(Given data begins)

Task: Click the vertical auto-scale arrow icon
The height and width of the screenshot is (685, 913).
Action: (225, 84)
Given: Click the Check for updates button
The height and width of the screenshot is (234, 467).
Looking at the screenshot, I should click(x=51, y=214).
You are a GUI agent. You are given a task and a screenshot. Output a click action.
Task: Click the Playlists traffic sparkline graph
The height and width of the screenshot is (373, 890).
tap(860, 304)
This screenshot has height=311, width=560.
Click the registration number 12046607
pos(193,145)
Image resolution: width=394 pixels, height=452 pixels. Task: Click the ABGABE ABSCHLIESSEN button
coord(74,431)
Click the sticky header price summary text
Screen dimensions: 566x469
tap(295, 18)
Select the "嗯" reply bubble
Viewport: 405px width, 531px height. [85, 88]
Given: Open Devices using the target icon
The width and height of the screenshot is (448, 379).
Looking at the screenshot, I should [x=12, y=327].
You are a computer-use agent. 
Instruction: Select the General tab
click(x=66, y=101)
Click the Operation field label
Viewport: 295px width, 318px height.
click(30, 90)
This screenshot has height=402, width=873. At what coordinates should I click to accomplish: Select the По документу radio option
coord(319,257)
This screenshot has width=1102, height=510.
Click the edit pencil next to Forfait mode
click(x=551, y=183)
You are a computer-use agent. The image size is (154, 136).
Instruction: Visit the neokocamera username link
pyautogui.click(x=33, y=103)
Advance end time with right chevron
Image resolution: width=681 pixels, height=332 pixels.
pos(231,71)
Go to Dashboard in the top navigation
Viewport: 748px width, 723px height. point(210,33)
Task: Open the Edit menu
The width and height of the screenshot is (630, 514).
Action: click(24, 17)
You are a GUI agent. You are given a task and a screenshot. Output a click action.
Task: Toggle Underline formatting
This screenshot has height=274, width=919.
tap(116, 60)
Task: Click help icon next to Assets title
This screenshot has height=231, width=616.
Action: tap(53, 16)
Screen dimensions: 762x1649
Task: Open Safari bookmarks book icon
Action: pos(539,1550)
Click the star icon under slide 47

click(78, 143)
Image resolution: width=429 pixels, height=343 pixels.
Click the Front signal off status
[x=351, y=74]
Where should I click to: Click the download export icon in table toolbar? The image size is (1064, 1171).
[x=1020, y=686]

(Given data ends)

**What the task requires:** Once you have read the entries, write them all out again exactly.

**Your response:**
Task: Click the vertical auto-scale arrow icon
The height and width of the screenshot is (685, 913).
Action: (225, 84)
Given: Click the Check for updates button
The height and width of the screenshot is (234, 467).
Looking at the screenshot, I should click(x=51, y=214).
You are a GUI agent. You are given a task and a screenshot. Output a click action.
Task: Click the Playlists traffic sparkline graph
The height and width of the screenshot is (373, 890).
tap(860, 304)
This screenshot has height=311, width=560.
Click the registration number 12046607
pos(193,145)
Image resolution: width=394 pixels, height=452 pixels. Task: Click the ABGABE ABSCHLIESSEN button
coord(74,431)
Click the sticky header price summary text
Screen dimensions: 566x469
tap(295, 18)
Select the "嗯" reply bubble
Viewport: 405px width, 531px height. [85, 88]
Given: Open Devices using the target icon
The width and height of the screenshot is (448, 379).
Looking at the screenshot, I should [x=12, y=327].
You are a computer-use agent. 
Instruction: Select the General tab
click(x=66, y=101)
Click the Operation field label
Viewport: 295px width, 318px height.
click(30, 90)
This screenshot has height=402, width=873. At what coordinates should I click to accomplish: Select the По документу radio option
coord(319,257)
This screenshot has width=1102, height=510.
Click the edit pencil next to Forfait mode
click(x=551, y=183)
You are a computer-use agent. The image size is (154, 136).
Instruction: Visit the neokocamera username link
pyautogui.click(x=33, y=103)
Advance end time with right chevron
Image resolution: width=681 pixels, height=332 pixels.
pos(231,71)
Go to Dashboard in the top navigation
Viewport: 748px width, 723px height. point(210,33)
Task: Open the Edit menu
The width and height of the screenshot is (630, 514).
Action: click(24, 17)
You are a GUI agent. You are given a task and a screenshot. Output a click action.
Task: Toggle Underline formatting
This screenshot has height=274, width=919.
tap(116, 60)
Task: Click help icon next to Assets title
This screenshot has height=231, width=616.
Action: tap(53, 16)
Screen dimensions: 762x1649
Task: Open Safari bookmarks book icon
Action: pos(539,1550)
Click the star icon under slide 47

click(78, 143)
Image resolution: width=429 pixels, height=343 pixels.
Click the Front signal off status
[x=351, y=74]
Where should I click to: Click the download export icon in table toolbar? The image size is (1064, 1171).
[x=1020, y=686]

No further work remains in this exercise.